ИСТИНА

Antiseptics are antimicrobial compounds used in a clinical setting. Positively charged cationic antiseptics bind strongly to the cell walls and membranes of bacteria because of their opposite negative charge. The plasma cell membrane of a bacterial cell is supposed to be the main target of antiseptic action. We created molecular dynamics coarse-grained models of four cationic antiseptics: miramistin, chlorhexidine, octenidine, picloxydine and carried out molecular dynamics simulations during one microsecond for each model. It was found that at the concentrations used in medical preparations (0.05-0.15\%), chlorhexidine and picloxydine exist in water solution in monomeric form, while miramistin and octenidine form micelle-like aggregates at concentrations three times higher. The model plasma membrane consisted of 180 POPE and 60 POPG molecules. To study the molecular mechanism of action of antiseptics at different concentrations, we designed molecular models of membrane with antiseptic molecules, with antiseptic to lipid ratio of 1/24, 1/ 8 and 1/ 4. The systems with 1/24, 1/ 8 antiseptic/lipid ratio were simulated for 3 microseconds, the system with 1/4 antiseptic/lipid ratio was simulated for 30 microseconds.
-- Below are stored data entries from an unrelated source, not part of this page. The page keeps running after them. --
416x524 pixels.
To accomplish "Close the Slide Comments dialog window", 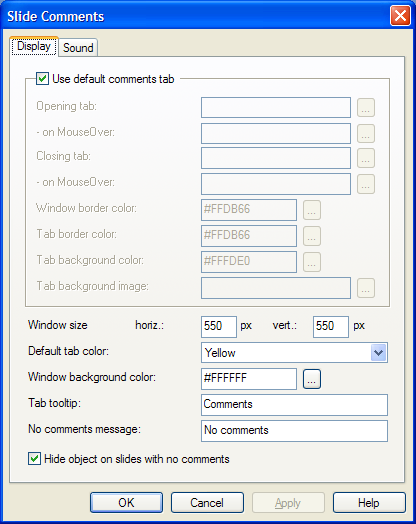I will tap(400, 15).
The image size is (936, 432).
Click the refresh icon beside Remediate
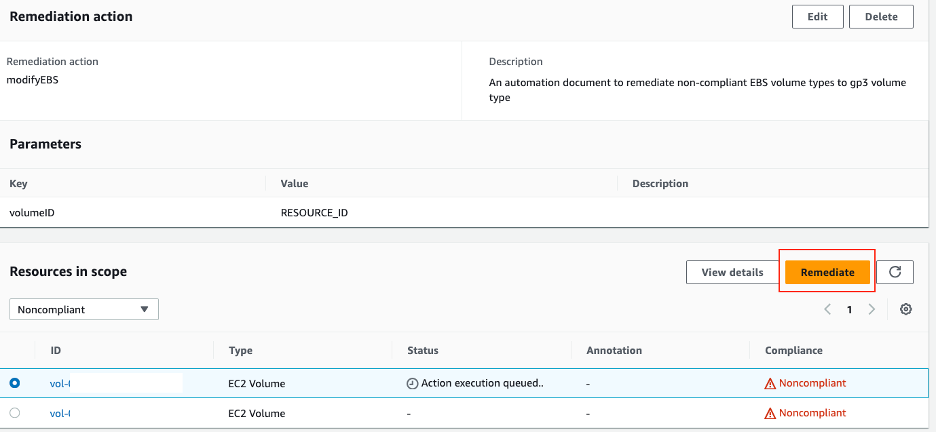[x=895, y=272]
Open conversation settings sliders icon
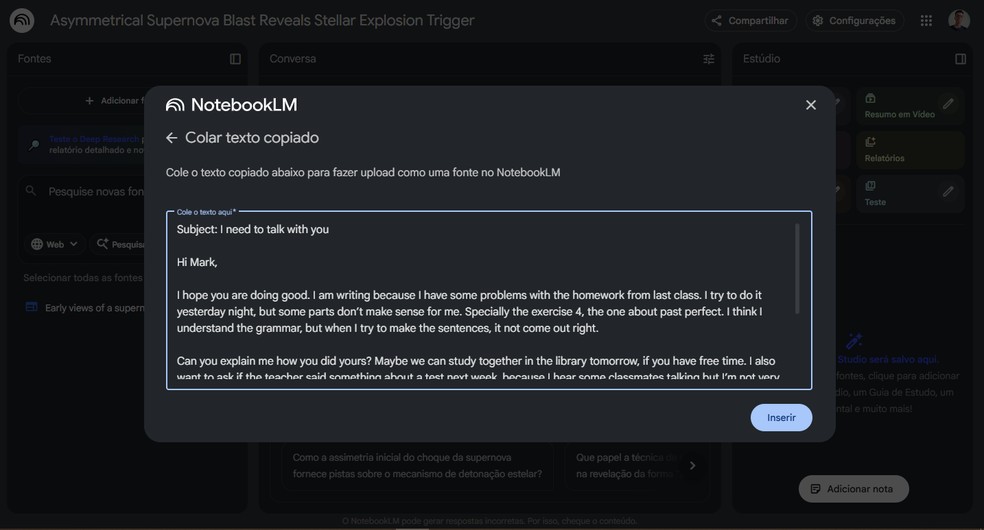The height and width of the screenshot is (530, 984). click(x=709, y=59)
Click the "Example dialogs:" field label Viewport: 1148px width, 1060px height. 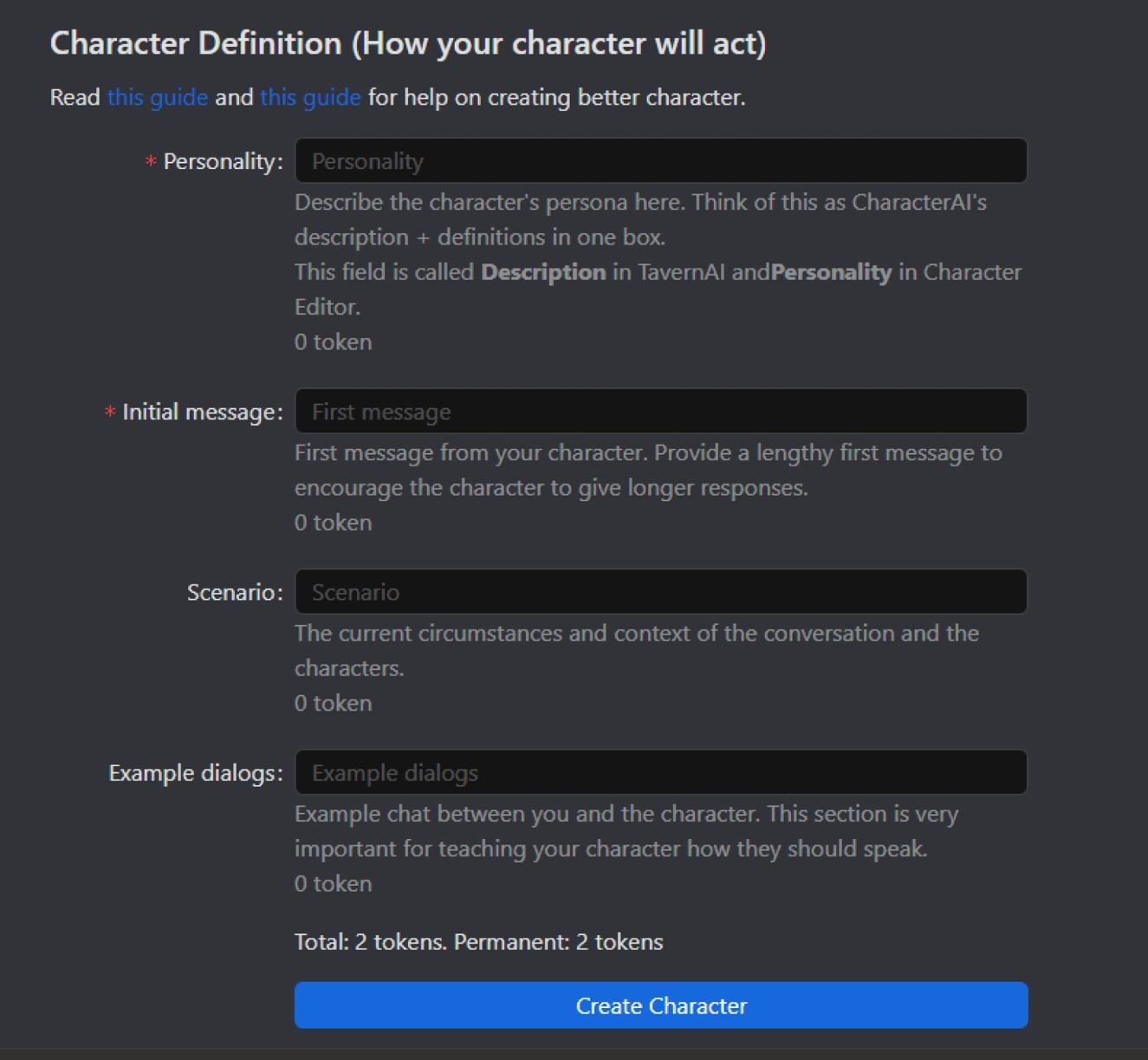coord(196,772)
The area per lipid, the density profiles, order parameters, and bilayer thickness were calculated for all systems. It was shown that cationic antiseptic molecules effectively penetrate into the bacterial plasma membrane, and their positively charged beads are located in the region of phosphate residues, while the terminal beads of the antiseptics molecules are located in the area of lipid fatty acids. It was demonstrated that octenidine has the most pronounced disintegrating effect on the bacterial plasma membrane by the significant change in the area of lipid and bilayer thickness. The reported study was funded by RFBR, project number 19-34-90045.